Le Gantois Louis Vanhaverbeke, formé à la School for New Dance Development à Amsterdam, évolue lui aussi sur cette fine frontière qui sépare danse et performance, ajoutant à cela des talents de DJ, de chanteur et de beatboxeur dans Multiverse, gros coup de coeur de ces deux jours berlinois. Déclinant la forme du cercle avec des objets du quotidien (parapluie, crème chantilly, entonnoir, boule à facettes, poêle, serpillère, nappe, skateboard… et plusieurs tourne-disques), il bricole une cosmogonie fragile, sur roulettes, empilée, qui peut s’écrouler à chaque instant. Alerte à Malibu y croise le Candle In the Wind d’Elton John, le retournement d’une crêpe y prend des proportions dramatiques sur Music Was My First Love de John Miles, avant un décollage vers l’espace.

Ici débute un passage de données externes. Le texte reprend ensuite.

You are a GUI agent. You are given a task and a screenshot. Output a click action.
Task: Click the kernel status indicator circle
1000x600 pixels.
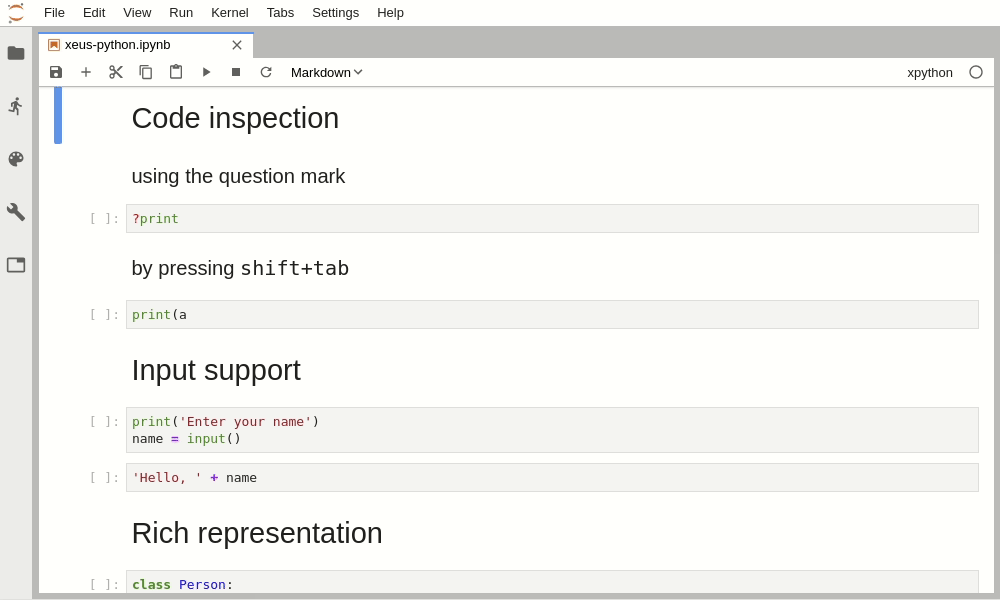pos(976,72)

Si l’on sent, chez certains, une filiation réaffirmée avec les chorégraphes qui ont fait exploser la danse belge dans les années 1980 et 1990, on assiste ici aussi et surtout à l’affirmation d’une nouvelle garde, hétérogène mais solide, et prête à en découdre. Radicalement.

Où les voir?
  • Ayelen Parolin: Autoctonos II, les 24 et 25 novembre à la Raffinerie à Bruxelles.
  • Louise Vanneste: Thérians, du 21 au 25 novembre aux Brigittines à Bruxelles.
  • Benjamin Vandewalle: Walking the Line, le 25 novembre au Kaaitheater à Bruxelles.
  • Louis Vanhaverbeke: Multiverse, le 7 janvier au Bronks à Bruxelles.
  • Salva Sanchis: A Love Supreme (avec Anne Teresa De Keersmaeker/Rosas), le 1er février au cultuurcentrum de Meent à Beersel, le 16 mai au CC De Factorij à Zaventem, le 31 mai au Schouwburg de Courtrai, du 6 au 10 juin au Kaaitheater à Bruxelles.
  • Leslie Mannès: Atomic 3001, le 24 mars au centre culturel Jacques Franck à Bruxelles.
  • Daniel Linehan: Un Sacre du Printemps, les 23 et 24 mars au Kaaitheater, à Bruxelles.